### [Work required]
Among the lines of this listing, count those that include "field" and state the count by itself.

### [Supplied entries]
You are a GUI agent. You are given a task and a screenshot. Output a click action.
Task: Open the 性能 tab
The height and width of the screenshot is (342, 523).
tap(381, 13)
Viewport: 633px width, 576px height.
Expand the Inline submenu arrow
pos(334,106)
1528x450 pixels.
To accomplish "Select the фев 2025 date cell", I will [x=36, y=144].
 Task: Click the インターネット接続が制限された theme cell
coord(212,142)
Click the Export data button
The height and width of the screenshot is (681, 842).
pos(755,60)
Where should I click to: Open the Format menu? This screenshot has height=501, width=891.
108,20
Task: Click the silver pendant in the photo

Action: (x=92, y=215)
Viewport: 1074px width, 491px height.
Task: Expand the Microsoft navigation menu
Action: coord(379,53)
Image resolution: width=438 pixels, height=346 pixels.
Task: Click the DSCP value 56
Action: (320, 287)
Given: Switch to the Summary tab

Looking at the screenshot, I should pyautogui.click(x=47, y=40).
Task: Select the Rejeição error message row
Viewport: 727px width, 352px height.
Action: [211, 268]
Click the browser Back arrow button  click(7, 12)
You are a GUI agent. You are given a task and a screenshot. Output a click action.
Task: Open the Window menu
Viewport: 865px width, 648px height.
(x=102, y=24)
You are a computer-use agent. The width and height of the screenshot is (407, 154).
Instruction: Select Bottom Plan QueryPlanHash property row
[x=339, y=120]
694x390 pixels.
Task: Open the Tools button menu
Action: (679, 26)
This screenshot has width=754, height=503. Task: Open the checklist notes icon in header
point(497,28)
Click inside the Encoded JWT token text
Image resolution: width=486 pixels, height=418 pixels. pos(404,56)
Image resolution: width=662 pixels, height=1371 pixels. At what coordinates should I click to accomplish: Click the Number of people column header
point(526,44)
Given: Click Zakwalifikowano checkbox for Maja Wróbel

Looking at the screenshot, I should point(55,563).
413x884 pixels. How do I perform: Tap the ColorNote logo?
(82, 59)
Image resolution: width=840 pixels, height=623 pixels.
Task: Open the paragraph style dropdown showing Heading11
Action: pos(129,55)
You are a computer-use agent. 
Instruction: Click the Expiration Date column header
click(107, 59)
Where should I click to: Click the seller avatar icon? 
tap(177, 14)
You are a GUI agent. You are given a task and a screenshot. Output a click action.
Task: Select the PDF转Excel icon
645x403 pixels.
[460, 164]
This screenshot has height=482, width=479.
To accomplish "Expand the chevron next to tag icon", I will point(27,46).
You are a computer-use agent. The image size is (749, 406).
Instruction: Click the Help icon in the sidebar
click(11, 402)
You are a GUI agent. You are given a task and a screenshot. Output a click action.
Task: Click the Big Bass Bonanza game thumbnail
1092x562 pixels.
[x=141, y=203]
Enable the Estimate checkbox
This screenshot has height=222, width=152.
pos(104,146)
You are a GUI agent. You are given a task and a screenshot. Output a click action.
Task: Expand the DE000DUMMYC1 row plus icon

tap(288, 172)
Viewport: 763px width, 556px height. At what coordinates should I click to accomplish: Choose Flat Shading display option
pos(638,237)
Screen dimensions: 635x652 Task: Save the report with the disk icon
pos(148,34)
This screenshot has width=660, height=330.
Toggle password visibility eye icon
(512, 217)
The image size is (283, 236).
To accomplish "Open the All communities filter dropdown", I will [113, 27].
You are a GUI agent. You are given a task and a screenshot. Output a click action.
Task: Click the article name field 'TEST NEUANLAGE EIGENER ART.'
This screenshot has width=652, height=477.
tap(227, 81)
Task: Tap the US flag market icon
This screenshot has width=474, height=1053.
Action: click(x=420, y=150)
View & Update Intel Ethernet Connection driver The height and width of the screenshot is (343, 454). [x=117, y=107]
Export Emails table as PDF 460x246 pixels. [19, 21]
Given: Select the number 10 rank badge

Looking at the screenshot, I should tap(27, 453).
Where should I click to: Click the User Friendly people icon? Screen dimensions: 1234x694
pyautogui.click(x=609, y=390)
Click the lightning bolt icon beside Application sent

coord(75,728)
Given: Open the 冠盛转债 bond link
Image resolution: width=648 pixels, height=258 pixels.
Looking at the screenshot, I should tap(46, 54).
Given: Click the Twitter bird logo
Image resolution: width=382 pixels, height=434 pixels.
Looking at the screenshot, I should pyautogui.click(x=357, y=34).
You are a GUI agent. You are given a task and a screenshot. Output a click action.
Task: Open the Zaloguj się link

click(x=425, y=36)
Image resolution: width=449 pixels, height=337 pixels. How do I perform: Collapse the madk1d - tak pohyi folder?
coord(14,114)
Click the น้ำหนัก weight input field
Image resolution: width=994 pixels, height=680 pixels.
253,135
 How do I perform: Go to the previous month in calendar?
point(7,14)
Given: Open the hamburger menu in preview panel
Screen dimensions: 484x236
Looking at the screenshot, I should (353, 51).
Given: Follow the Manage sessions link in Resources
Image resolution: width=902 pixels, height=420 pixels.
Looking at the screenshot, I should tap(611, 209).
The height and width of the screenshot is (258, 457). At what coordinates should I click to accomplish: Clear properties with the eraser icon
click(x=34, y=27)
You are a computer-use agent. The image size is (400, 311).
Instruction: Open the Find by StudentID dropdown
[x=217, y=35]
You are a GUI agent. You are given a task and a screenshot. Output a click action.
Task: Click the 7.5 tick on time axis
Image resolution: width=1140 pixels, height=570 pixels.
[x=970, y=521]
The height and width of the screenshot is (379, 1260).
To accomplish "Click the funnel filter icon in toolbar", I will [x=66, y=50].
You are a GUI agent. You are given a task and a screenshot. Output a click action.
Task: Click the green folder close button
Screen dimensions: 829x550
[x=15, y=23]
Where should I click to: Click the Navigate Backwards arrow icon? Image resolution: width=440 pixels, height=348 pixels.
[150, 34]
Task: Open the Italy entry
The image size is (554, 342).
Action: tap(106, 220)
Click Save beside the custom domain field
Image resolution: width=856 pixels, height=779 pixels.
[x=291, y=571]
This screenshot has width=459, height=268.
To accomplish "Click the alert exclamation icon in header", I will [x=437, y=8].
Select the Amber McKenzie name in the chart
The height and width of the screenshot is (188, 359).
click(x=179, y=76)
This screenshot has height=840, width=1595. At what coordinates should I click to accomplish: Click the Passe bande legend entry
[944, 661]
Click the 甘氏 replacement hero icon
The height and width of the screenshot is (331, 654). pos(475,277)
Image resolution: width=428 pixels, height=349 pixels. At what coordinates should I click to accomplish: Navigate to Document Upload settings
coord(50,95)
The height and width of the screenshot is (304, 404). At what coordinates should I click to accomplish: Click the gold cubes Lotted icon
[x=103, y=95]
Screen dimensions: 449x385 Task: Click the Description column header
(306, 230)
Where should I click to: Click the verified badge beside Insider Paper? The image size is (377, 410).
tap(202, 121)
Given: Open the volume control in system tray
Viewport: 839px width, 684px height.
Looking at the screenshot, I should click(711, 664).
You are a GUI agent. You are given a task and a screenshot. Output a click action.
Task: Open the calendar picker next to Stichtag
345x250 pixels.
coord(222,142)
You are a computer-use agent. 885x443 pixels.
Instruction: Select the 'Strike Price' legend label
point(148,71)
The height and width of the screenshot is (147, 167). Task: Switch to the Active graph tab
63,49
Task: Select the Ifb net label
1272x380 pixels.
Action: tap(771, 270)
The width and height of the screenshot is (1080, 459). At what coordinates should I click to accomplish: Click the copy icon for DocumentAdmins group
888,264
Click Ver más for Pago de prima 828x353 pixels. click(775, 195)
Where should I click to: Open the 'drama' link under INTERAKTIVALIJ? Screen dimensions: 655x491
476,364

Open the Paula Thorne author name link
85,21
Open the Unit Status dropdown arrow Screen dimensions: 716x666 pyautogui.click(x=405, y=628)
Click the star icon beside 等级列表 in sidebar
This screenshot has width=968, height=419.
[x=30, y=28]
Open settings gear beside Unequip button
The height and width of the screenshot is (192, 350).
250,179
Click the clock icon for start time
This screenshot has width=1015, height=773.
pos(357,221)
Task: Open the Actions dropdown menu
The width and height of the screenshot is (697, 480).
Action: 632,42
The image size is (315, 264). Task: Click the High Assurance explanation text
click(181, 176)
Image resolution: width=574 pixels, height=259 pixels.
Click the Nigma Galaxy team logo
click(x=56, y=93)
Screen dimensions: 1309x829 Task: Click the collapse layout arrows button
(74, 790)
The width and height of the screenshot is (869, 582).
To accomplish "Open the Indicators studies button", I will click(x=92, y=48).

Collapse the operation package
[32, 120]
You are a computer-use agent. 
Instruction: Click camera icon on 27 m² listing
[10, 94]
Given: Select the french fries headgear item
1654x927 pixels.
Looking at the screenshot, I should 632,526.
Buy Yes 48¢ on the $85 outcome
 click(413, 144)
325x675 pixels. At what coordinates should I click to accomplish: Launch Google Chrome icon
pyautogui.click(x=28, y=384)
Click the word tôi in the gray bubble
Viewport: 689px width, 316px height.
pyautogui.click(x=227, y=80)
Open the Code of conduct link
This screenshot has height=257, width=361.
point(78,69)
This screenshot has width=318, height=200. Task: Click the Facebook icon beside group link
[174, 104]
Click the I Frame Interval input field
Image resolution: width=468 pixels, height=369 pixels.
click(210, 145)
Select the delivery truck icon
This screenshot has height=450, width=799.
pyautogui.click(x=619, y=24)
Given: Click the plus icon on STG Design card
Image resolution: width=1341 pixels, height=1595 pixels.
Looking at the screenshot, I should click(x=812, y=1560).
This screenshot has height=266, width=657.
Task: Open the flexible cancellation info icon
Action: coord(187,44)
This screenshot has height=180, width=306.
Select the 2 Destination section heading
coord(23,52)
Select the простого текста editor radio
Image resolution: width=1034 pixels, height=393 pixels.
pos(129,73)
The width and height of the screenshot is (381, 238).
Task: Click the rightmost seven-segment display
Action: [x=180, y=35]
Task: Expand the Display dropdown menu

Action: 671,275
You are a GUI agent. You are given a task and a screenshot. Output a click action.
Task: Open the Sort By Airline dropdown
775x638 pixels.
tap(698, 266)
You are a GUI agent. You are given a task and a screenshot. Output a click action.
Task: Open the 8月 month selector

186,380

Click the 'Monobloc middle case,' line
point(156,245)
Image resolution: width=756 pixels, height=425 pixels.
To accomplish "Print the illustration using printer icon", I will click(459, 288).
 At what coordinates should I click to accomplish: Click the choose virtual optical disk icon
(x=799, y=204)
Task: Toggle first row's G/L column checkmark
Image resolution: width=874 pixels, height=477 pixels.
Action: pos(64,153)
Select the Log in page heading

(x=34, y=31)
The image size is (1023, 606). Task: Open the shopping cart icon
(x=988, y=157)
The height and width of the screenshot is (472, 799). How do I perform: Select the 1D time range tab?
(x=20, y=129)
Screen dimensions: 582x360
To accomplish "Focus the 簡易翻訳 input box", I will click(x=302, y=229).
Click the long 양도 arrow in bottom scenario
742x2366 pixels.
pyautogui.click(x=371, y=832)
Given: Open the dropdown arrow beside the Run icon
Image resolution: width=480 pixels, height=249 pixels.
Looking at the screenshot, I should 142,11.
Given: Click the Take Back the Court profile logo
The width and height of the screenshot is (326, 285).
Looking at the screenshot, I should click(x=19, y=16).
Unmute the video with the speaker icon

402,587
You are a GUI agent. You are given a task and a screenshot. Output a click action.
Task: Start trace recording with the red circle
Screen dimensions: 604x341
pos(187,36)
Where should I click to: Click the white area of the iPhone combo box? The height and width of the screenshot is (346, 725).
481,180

### [Finished exercise]
4